「個の自立」と「国の自立」

「個の自立」と「国の自立」はどのように影響し合っているのだろうか。時代にもよるだろうけども、今の日本ではどちらの自立も確かなものかどうか、実に怪しい。

以下のような記事を読みながら、日本と、日本人の自立は、どこから始めればいいのか、考えてしまった。


 「国立医科大学に勤務している間に、文部科学省の意向によって、いろいろな教育改革がなされてきた。OSCE、CBT、PBLチュートリアルといった聞き慣れないアルファベット表示の新しい教育方式が次々と大学に導入され、少々食傷気味だ。これらの発祥地は欧州のものもあるらしいが、ほとんどが米国で盛んに行われているものだ。これらは、文科省が独自に研究して導入したというより、どうも米国のアドバイスもしくは模倣で実施された感が強い」(鈴木修、法医学者、浜松医科大理事)2011年6月11日東京新聞より。

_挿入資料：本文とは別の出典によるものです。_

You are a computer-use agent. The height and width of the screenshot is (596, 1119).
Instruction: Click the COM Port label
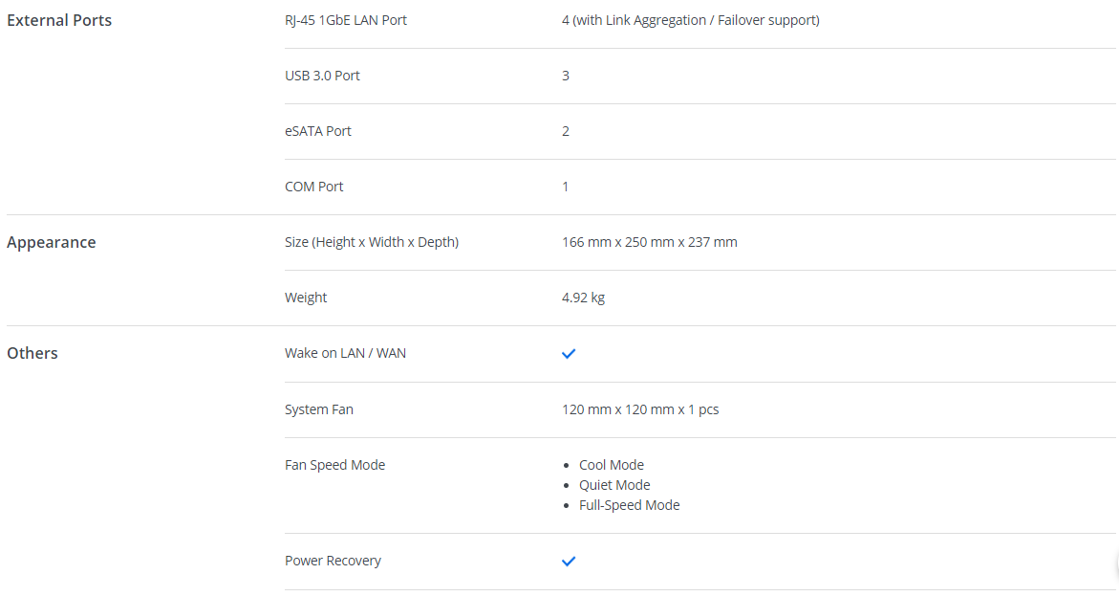(x=314, y=187)
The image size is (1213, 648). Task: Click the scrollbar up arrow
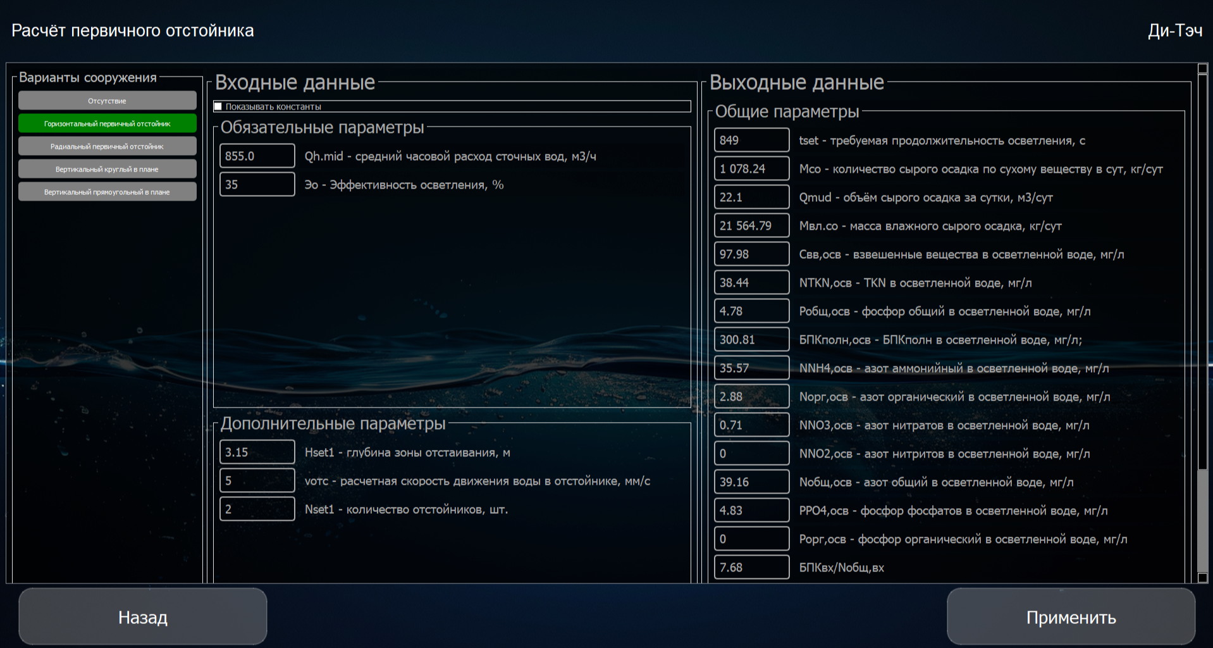pyautogui.click(x=1202, y=68)

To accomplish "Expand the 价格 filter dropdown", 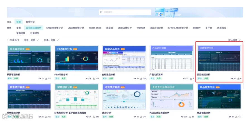I will [x=51, y=40].
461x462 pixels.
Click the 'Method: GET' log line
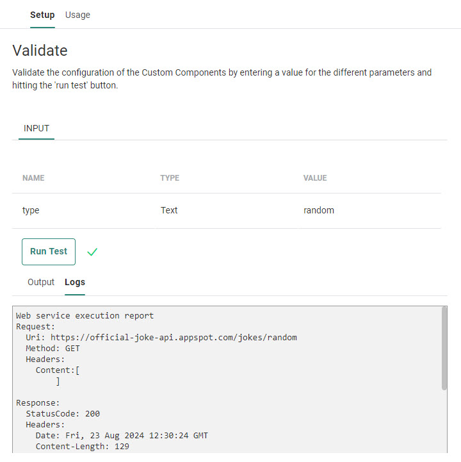point(53,348)

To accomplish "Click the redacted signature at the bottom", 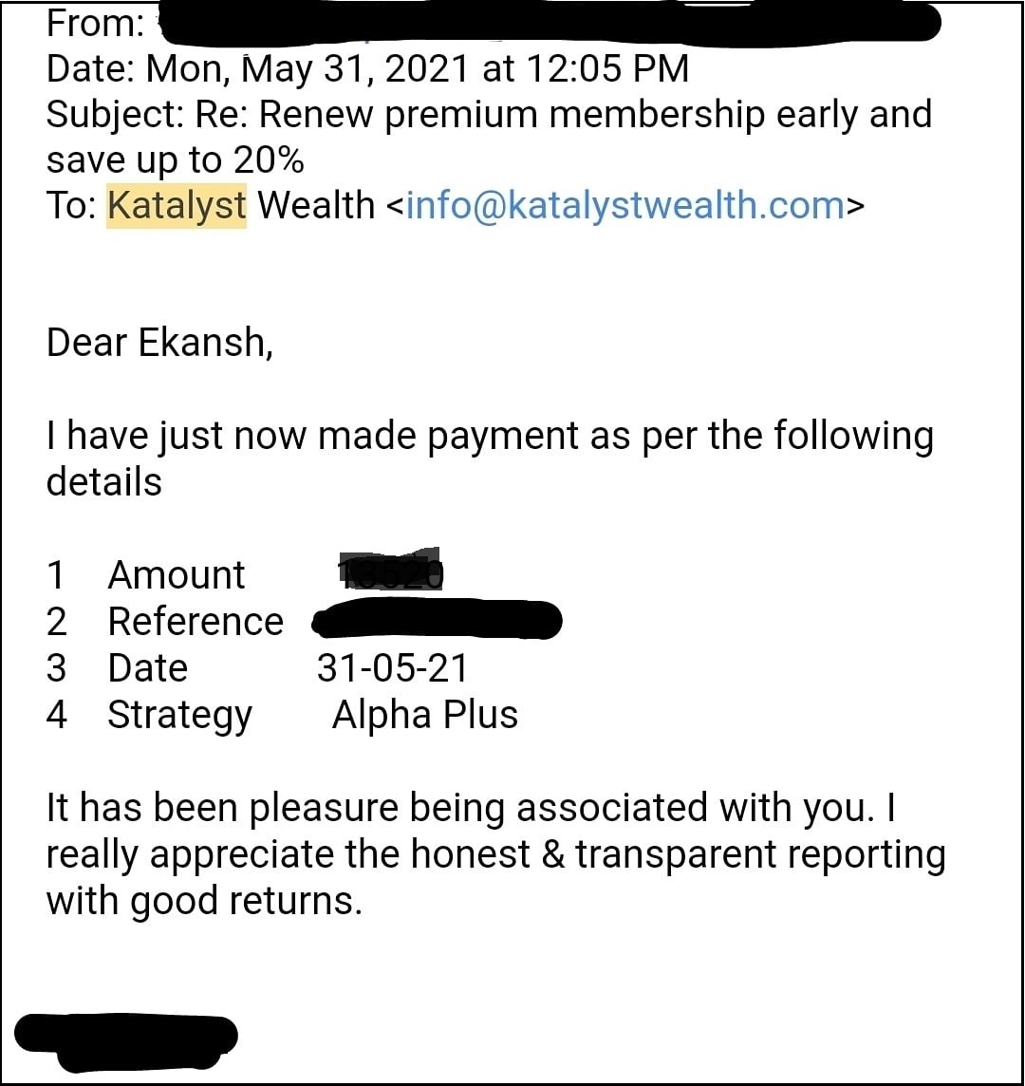I will [x=126, y=1038].
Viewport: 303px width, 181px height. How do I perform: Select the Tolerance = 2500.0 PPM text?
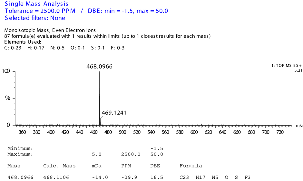40,11
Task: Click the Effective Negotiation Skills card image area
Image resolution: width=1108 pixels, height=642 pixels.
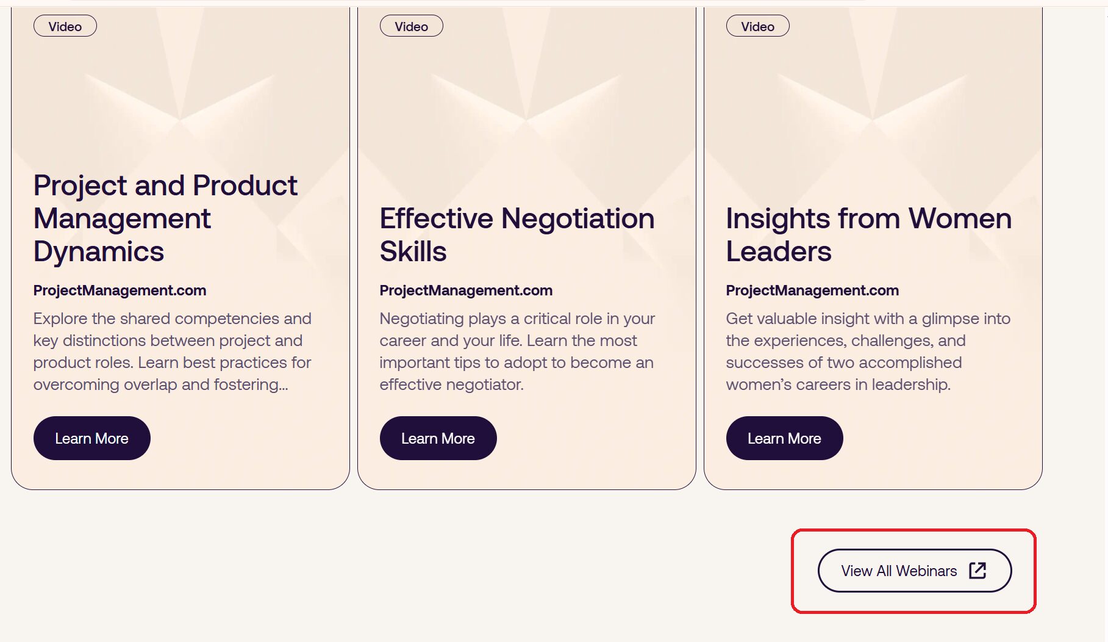Action: click(x=526, y=98)
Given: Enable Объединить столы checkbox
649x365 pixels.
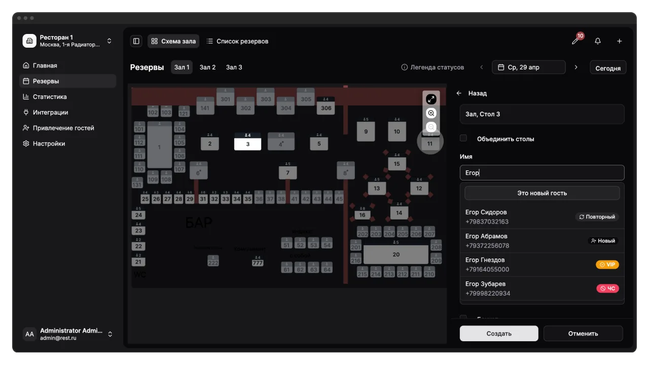Looking at the screenshot, I should point(463,138).
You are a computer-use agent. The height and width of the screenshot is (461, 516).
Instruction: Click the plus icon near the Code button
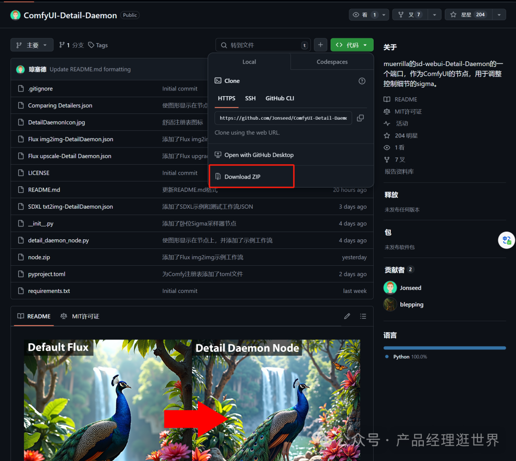click(x=321, y=45)
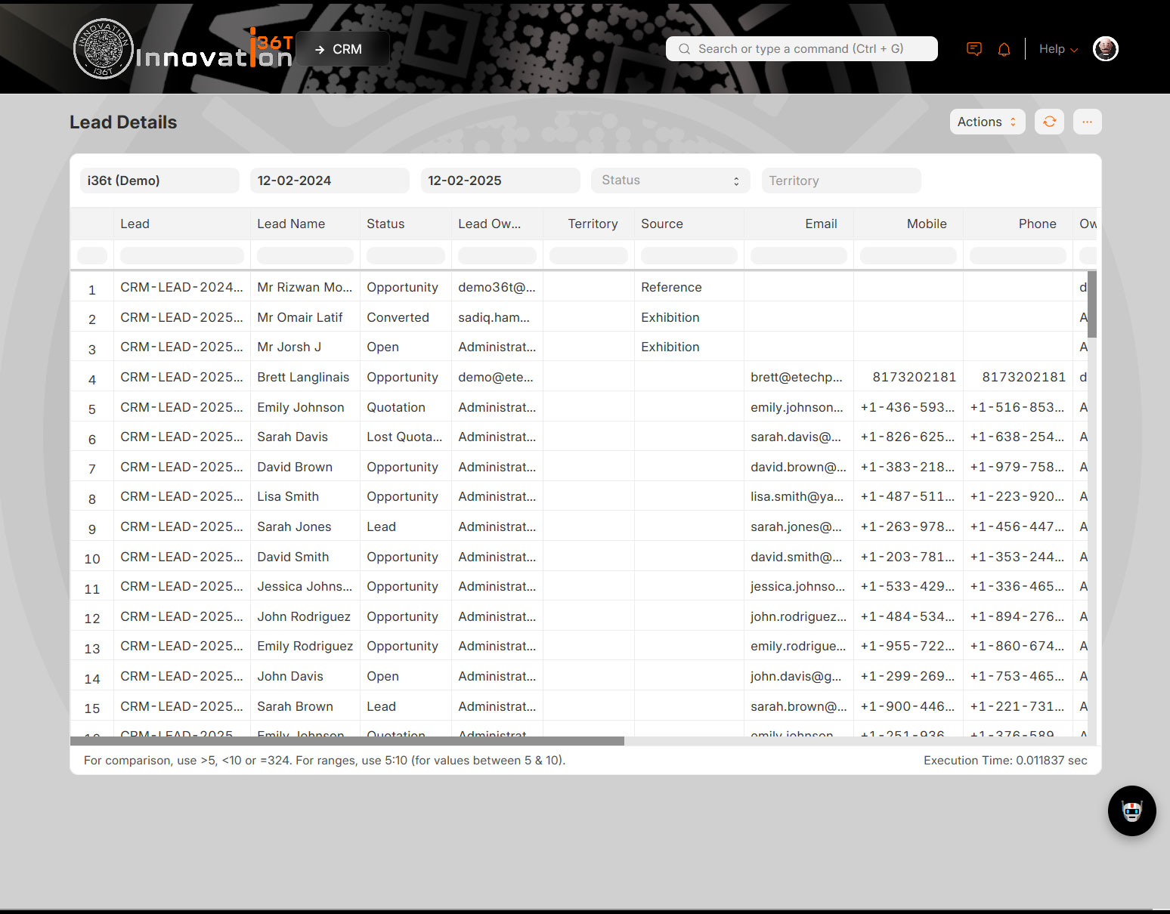Open the Actions dropdown

986,122
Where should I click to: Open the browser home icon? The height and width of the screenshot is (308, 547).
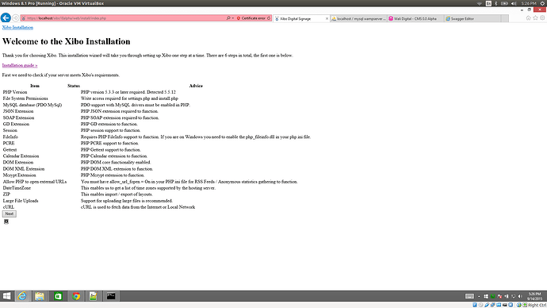529,17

 「日本経済は輸出によって米国債を買い支えるか、円高により輸出ができなくなるかの袋小路にある。(世界最大の対外純資産残高を持っているのに)豊かさが実感されないのも当然だ。(中略)米国債はニューヨーク連銀が保管しており、日本政府は米政府の了解がない限り売却はできない。しかし「トモダチ」ならば交渉に乗ってもらうべきだ」(松原隆一郎、東大教授)2011年6月10日東京新聞より。

 どうしてこれだけ日本はアメリカの「言いなり」にならないといけないのか、われわれ有権者はそれをよく考えた方がいい。そうでない限り、いつまでたっても日本の、あるいは日本人の自立は得られないだろうし、豊かさは感じることはできないだろう。「アメリカの傘の下で守ってもらっているから」ということが答えなら、それが本当に機能するのか、維持されているのか、これからも期待できるのか、議論した方がいい。

 上の記事の鈴木先生のご意見は以下のように続く。「私は米国とたもとを分かつ方がよいとは思わない。同盟関係は確かに必要だが、米国至上主義には反対である。また、米国にノーと言えない日本の姿勢こそ大問題なのだ。その点、同じ敗戦国であるドイツの姿勢は大いに参考にすべきだ」まったく同じ意見です。